Thursday, March 16, 2006


Elliot invented a new game today. He calls it "Chase." The game basically involves running circles through our house. Sometimes with Daddy chasing Elliot. Sometimes with Elliot chasing Daddy. Sometimes with Olivia chasing Elliot chasing Daddy. From the Living Room to the Hallway to the Dining Room to the Living Room... And on and on and on.

It's the classic type of repetitive children's activity that defies all logic, where the same old thing a thousand times in a row manages to stay fresh and interesting and invigorating, even to a four-year-old with an attention span the length of -- well, a four-year-old. Marci says it's a sign of cabin fever -- a lack of outdoor play activity, a heart made sick by the deferral of spring's hope. But I say that it's the beginnings of a shift in power -- a systematic probing of the older generation's weaknesses and a semi-conscious discovery of the younger generation's strength and potential. The Chase is on.

How can I bring myself to say it? How can I bring myself to admit that I was physically conquered by my four-year-old son? It's embarrassing. Yet I must confess that I was gassed by the Chase.

At first it was just a fun diversion. An innocent affair. But Elliot really enjoyed the Chase. And over time, I started to despise the Chase. The soles of my feet started to develop hot spots; my breathing became labored; I had to strip off my outer shirt to accomodate for the rise of my body temperature... All while Elliot simply plowed ahead. From the Living Room to the Hallway to the Dining Room to the Living Room to the Hallway to the Dining Room to the Living Room. Again and again and again. We had to have been running non-stop for forty-five minutes, if it was ten. I steeled myself and determined not to stop before Elliot was tuckered out. But he was incredible. A machine. Not only did his little legs keep pounding, pounding, pounding. But he had lungs enough to sing! To sing and laugh and yell. And run.

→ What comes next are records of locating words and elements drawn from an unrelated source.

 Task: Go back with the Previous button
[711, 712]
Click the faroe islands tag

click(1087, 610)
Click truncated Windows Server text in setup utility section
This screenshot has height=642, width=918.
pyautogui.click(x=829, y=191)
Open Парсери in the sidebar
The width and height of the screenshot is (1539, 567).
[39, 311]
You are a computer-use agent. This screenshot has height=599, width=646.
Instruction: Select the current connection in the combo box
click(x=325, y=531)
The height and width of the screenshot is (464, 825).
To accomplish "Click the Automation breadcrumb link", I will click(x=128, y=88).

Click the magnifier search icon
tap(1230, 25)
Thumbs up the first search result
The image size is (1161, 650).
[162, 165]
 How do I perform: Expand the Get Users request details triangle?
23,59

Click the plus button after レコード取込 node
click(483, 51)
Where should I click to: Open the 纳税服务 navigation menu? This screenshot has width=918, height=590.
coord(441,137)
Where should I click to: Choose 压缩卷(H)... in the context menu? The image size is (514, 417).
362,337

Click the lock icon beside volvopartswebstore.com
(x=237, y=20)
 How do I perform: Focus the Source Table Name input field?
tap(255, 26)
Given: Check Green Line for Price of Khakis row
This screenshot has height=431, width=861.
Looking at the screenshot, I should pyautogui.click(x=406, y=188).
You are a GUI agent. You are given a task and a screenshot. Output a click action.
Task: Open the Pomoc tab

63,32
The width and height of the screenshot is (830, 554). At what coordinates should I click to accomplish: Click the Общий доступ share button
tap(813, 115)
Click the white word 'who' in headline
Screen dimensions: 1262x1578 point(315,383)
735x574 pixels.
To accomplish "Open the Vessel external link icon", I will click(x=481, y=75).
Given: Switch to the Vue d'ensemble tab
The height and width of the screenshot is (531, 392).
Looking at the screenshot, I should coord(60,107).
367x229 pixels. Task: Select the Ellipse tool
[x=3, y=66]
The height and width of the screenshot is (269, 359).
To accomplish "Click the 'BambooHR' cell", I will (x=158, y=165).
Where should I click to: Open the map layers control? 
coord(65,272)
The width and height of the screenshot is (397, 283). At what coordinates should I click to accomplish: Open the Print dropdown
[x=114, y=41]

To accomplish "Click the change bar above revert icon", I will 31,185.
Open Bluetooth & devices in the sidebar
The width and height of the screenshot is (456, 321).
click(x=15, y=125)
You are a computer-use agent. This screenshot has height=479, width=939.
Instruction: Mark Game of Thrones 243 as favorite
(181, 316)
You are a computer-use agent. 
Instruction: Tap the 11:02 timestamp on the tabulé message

In the end, it was only the (relative) shortness of Elliot's attention span -- not his shortness of breath -- that spared me true defeat. He found something else to occupy his attention while I collapsed on the couch and put my feet up. But as far as I know, he never tired. I don't know how he summoned such strength and endurance for the Chase Game -- especially when I must routinely carry him for parts of the 400 meter walk to the grocery store. All I know is that my boy is growing, developing, moving closer to the peak of physical strength... And I -- as much as I hate to admit it -- I am crested, slowly deteriorating, gradually descending the mountain on the other side of the "peak" of my physical prowess.

I suppose I'm being a bit melodramatic. With the body of a healthy 29-year-old, I'm certainly not complaining -- but even I can notice that I healed more quickly, moved more freely, and looked noticeably younger at the age of 25. I still have much life to live -- and I plan to make the most of it. Lord willing, I look forward to many more years of laughing and playing with my children as they grow older. Nevertheless, I caught a glimpse of the day when my teenage son will best me on the basketball court. I caught glimpse of the day in the future when Olivia will be carrying heavier boxes than I can manage. I caught a glimpse of the generational shift that is already (slowly) occurring.

I can't deny that the Chase is begun.